These days, with a myriad of phones, tablets and computers in the home and workplace, one of the most challenging things you can face is keeping your key files in sync across all of them. In the past, you’d have had to connect them up directly via cable and specialist software whenever you wanted to transfer the latest set of files from one device to another, but these days that’s all changed.
One way to sync data across PC, Mac, Android and iOS is via cloud storage, with most apps – including SkyDrive, Dropbox and iCloud – making it possible to keep everything up to date wirelessly. The downside of this approach is that you typically need to be online to connect to your cloud-hosted data on your mobile or tablet – you can download individual files, but it’s a bit of a faff.
Laplink Sync aims to change all that. It’s basically two apps in one: the free version lets you sync photos and video between iOS devices, but pay $2.99 and you can use it in conjunction with Laplink Sync for desktop, letting you sync photos and video to and from your PC or – eventually – Mac.
In either event, you’ll need access to your local Wi-Fi network to use Laplink – it doesn’t work over internet connections and neither does it automatically keep your files in sync, you need to manually run the sync process each time.
Fire up the app and you’ll be asked to create a username and password for secure sync – if this isn’t an issue, just flick the Requires Authentication switch to Off. Other settings allow you to protect your files from being accidentally removed during the sync process and tweaking networking protocols, but the defaults should be fine for most people.
Then tap Sync and do the same with your other device – you should then see it appear. Tap this and you’ll be given the simple option of choosing whether to sync photos and/or video, plus which direction you’d like the sync to go (one-way in either direction, or both ways for true sync).
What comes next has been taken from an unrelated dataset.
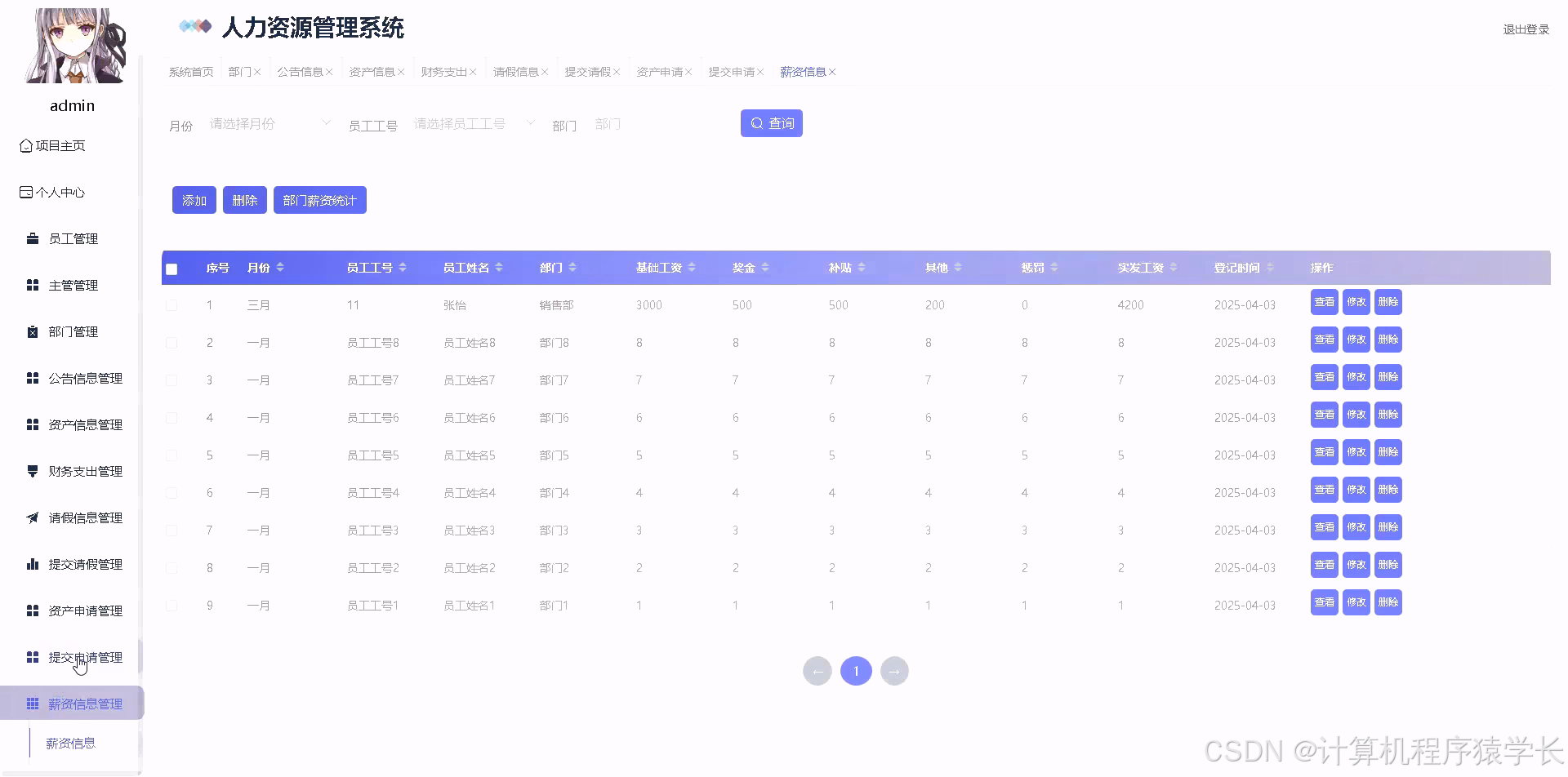Check the row checkbox for 张怡
This screenshot has height=777, width=1568.
click(172, 304)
By default you’ll see nothing is available for selection – that’s because Laplink will only sync items filed under LaplinkSync, which you’ll need to do manually from the Photos and Videos apps. While it prevents you inadvertently swamping one device with the other’s content, it is fiddly and far too much hard work.
The app is also a little flaky in places – unexplained crashes every now and then, plus a user interface that makes it hard to return to the summary screen during the sync setup process. It feels like something that’s been rushed to market with key functionality missing – background and scheduled sync being just one feature we’d have liked to have seen in this initial release.
Sadly, at the moment the iOS version of Laplink Sync is by far the weakest link in the chain – hopefully future versions will add much-needed functionality and improve stability.